An essay written by a migrant worker about her family went viral on Chinese social media, as her plain, vivid and humorous words resonated with many readers.
Fan Yusu, 44, from a village in Xiangyang, Hubei province, is a housekeeper in Beijing. In an article headlined "I'm Fan Yusu", which was published on Monday on WeChat, she tells her story.
"My mother was elected as a village official of women's affairs in 1950 and stayed in power for 40 years, even exceeding the reign of Saddam Hussein and Muammar Gaddafi," Fan wrote.
But her life didn't sound as easy as her writing style. A high fever left Fan's elder sister mentally impaired, and her other sister contracted polio.
She moved to Beijing to work at age 20 and married a man two years later, but Fan said they were divorced recently because of his alcohol abuse and domestic violence. She cares for her two daughters alone.
The story attracted more than 100,000 views in a day and more than 20,000 comments were posted.

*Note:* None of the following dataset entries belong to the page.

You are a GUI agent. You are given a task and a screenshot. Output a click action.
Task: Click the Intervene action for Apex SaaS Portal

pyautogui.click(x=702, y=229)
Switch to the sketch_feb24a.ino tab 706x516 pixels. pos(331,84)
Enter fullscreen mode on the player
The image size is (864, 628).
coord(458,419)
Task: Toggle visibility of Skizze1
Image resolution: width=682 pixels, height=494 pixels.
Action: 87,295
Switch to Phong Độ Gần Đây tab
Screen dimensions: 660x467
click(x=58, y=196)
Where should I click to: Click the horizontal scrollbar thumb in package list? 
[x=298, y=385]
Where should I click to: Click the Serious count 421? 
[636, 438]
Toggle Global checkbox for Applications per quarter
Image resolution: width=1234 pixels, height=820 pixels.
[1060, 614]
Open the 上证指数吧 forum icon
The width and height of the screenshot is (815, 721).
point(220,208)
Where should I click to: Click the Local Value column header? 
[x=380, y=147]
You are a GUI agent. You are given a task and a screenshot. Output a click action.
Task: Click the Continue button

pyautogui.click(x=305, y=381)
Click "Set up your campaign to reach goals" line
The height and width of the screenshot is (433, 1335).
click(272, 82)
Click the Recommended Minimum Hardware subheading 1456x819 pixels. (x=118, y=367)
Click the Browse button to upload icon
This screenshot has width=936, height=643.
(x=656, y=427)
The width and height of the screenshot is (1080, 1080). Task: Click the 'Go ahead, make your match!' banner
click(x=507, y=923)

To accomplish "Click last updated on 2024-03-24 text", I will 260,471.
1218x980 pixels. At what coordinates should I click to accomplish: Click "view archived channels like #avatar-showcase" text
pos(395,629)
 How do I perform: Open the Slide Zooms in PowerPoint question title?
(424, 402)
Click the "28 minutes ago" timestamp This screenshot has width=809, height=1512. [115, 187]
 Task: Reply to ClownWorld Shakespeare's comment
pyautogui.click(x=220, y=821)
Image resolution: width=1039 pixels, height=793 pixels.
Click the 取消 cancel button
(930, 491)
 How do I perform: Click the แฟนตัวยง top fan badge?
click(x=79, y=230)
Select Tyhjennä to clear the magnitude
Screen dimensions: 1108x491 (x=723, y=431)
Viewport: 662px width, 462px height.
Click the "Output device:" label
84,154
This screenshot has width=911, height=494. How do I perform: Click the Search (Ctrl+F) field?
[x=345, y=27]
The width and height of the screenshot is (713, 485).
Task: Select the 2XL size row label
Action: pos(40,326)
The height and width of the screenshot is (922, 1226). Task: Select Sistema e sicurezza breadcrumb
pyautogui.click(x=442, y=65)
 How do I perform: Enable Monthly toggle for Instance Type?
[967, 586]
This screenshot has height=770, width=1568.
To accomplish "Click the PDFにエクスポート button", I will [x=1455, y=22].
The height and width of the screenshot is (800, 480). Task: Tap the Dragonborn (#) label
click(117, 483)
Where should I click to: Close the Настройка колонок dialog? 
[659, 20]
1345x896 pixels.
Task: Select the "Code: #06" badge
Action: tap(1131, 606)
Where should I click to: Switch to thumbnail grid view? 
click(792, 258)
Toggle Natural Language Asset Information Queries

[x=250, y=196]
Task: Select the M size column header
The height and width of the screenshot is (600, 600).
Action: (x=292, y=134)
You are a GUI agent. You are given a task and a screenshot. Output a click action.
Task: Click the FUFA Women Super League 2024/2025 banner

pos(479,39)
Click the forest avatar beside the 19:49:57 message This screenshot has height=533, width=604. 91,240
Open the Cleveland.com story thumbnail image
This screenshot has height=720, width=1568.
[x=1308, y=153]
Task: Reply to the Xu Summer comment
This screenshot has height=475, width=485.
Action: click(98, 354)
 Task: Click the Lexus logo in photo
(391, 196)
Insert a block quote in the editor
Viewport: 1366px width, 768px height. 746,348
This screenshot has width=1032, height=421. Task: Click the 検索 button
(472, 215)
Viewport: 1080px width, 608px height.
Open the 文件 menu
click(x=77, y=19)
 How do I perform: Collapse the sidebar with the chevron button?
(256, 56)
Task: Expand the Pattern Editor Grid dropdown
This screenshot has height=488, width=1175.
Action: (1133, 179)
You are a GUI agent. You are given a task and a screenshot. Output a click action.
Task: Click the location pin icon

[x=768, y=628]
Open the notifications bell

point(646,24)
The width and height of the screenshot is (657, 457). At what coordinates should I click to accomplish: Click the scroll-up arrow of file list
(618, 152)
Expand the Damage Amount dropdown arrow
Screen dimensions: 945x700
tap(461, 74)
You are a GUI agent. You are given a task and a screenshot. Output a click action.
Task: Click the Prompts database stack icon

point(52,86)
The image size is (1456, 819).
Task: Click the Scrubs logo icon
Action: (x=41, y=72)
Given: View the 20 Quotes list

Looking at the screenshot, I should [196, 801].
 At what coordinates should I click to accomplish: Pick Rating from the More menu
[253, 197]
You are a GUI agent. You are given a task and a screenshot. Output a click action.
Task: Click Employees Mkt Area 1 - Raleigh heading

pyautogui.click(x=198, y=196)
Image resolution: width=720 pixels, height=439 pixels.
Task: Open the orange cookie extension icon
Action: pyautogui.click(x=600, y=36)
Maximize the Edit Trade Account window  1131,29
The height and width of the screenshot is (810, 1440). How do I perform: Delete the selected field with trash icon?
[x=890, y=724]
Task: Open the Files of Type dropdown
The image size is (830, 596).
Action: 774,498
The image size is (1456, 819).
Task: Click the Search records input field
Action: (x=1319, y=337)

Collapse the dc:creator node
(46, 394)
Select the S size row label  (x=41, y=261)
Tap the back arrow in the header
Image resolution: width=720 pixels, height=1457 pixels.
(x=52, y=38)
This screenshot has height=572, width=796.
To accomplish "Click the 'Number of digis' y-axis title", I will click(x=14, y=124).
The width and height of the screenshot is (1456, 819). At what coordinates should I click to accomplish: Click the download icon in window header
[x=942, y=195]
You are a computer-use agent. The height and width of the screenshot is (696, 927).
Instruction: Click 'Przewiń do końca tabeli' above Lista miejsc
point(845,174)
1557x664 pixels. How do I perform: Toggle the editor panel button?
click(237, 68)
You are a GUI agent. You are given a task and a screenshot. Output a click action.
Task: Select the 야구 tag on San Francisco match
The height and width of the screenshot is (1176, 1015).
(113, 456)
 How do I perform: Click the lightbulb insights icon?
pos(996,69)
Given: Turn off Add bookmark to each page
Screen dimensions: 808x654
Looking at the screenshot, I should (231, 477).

"I see an extremely strong mind behind the small body of a mother," one reader wrote, while another added: "The most touching words in life are not the rhetorical ones but the plain ones refined by life."
In an interview with Beijing Youth Daily, Fan said she used to read the masterworks of renowned writers from China and other countries.
She said she did not expect the article to be so popular: She only wanted to earn some extra money to support her family.
"What happened to me after the story was published is beyond my imagination. Anyway, I make a living through manual labor, not with writing," she said. "I can barely use a computer to write."